RSVP. Four letters, one obligation, and a surprising amount of quiet resentment between couples and their least-organised friends every single wedding season. The rules aren't complicated — they're just unwritten in most families, which means everyone improvises and then privately judges each other's improvising.
Here's how modern UK wedding RSVPs actually work in 2026, from both sides of the envelope.
For couples: when to send invitations
Save-the-dates go out 6–9 months before the wedding, especially if it's a weekend that collides with bank holidays, summer holidays, or a half-term. You're asking people to block a day — the more notice, the more of them can clear their diary for you.
Formal invitations follow 8–12 weeks before the day. Sooner feels premature; later leaves guests with too little time to arrange flights, accommodation, or childcare.
Your RSVP-by date should land roughly 4 weeks before the wedding. That gives your caterer enough lead-time for final numbers, and you enough breathing room to chase the stragglers. Don't set it too early — guests treat RSVP deadlines like tax returns.
For guests: reply within two weeks
The moment an invitation lands, open it. Put the date in your calendar. Check it with whoever you'd bring. Reply.
Two weeks is the unspoken limit. Sitting on an RSVP for a month is genuinely unhelpful — the couple is trying to estimate a headcount for a venue, a caterer, and often a florist who needs to know how many table centrepieces to build. You delaying is not neutral; it's pushing your small decision onto their larger one.
How to reply, properly
If the couple has a wedding website with an RSVP form, use it.

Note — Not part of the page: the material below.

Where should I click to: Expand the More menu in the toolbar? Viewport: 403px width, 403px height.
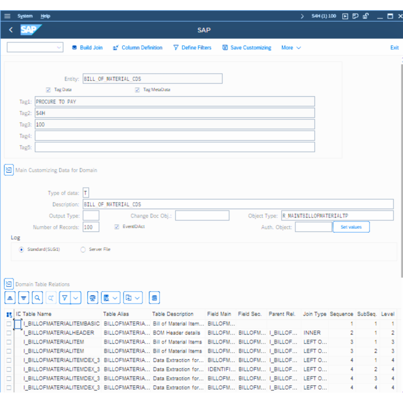tap(291, 48)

It's the option they've set up because it pipes your response straight into their guest list, meal choices, and dietary tracker — no manual re-entry.
If the invitation has a paper reply card, fill it in on the same day the invitation arrived. Post it within 48 hours. Do not put it on the fridge.
Whichever method, be clear. 'Yes, two of us, one halal meal, one vegetarian' beats 'we'd love to come!' by a mile. The couple is not interested in your enthusiasm; they're interested in what to tell the caterer.
Plus-ones: ask, don't assume
If your invitation is addressed to you alone, it's for you alone. The couple has decided — likely for budget or space reasons — that they can't extend plus-ones to everyone, and quietly bringing your new partner is not the workaround you think it is.
If you'd genuinely like to bring someone and weren't invited with a plus-one, ask. A short message to the couple explaining the situation ('I've just started seeing someone and would love to bring them — is that possible, or should I come alone?') gives them the dignity of saying no without the ambush of you turning up with a stranger.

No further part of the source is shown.